─── Dataset records
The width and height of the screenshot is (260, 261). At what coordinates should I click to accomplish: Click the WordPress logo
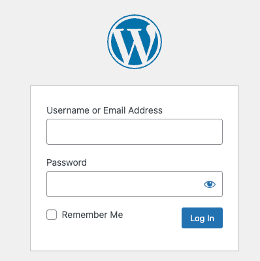[x=135, y=42]
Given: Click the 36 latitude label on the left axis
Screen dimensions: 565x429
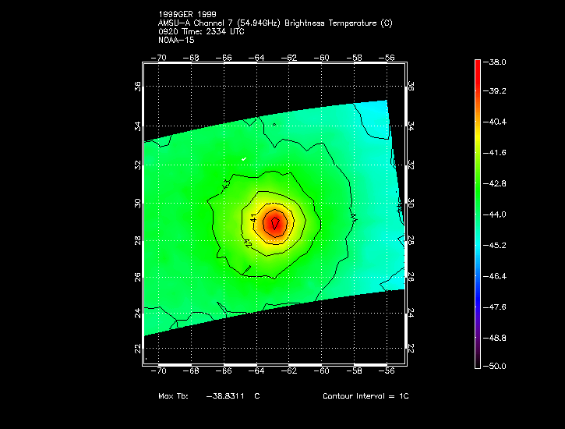Looking at the screenshot, I should 137,87.
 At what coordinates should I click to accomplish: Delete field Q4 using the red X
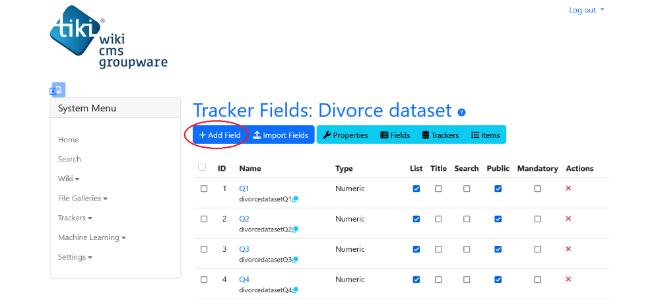(568, 280)
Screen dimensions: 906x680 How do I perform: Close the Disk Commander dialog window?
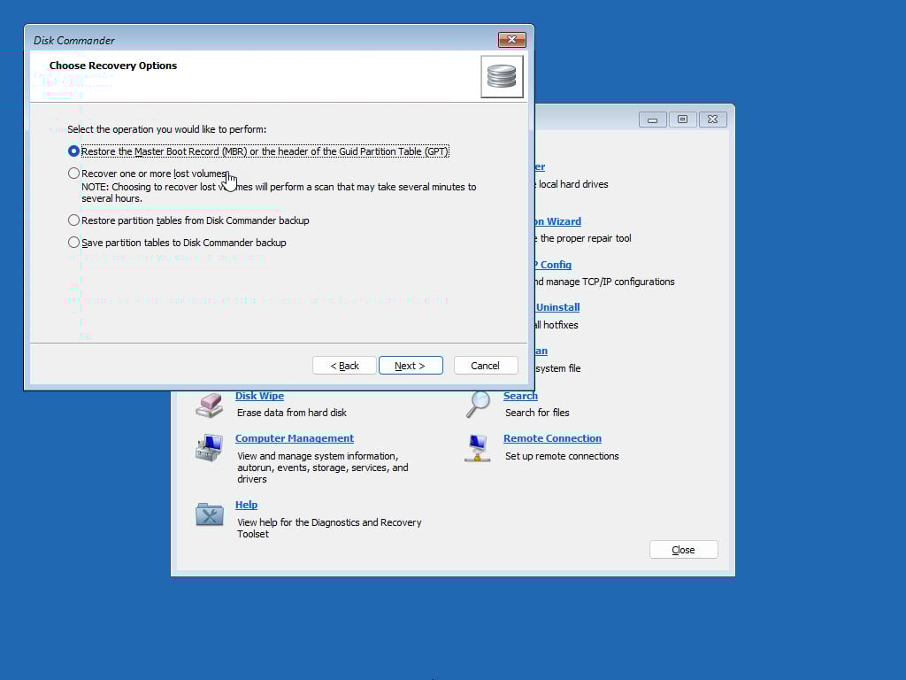(512, 40)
──────
# Exercise
Output each record above exactly as it stands, excluding all pictures.

# Output for this exercise
The width and height of the screenshot is (260, 261). At what coordinates should I click to accomplish: Click the WordPress logo
[x=135, y=42]
Given: Click the 36 latitude label on the left axis
Screen dimensions: 565x429
Looking at the screenshot, I should 137,87.
 At what coordinates should I click to accomplish: Delete field Q4 using the red X
(568, 280)
Screen dimensions: 906x680 How do I perform: Close the Disk Commander dialog window?
(512, 40)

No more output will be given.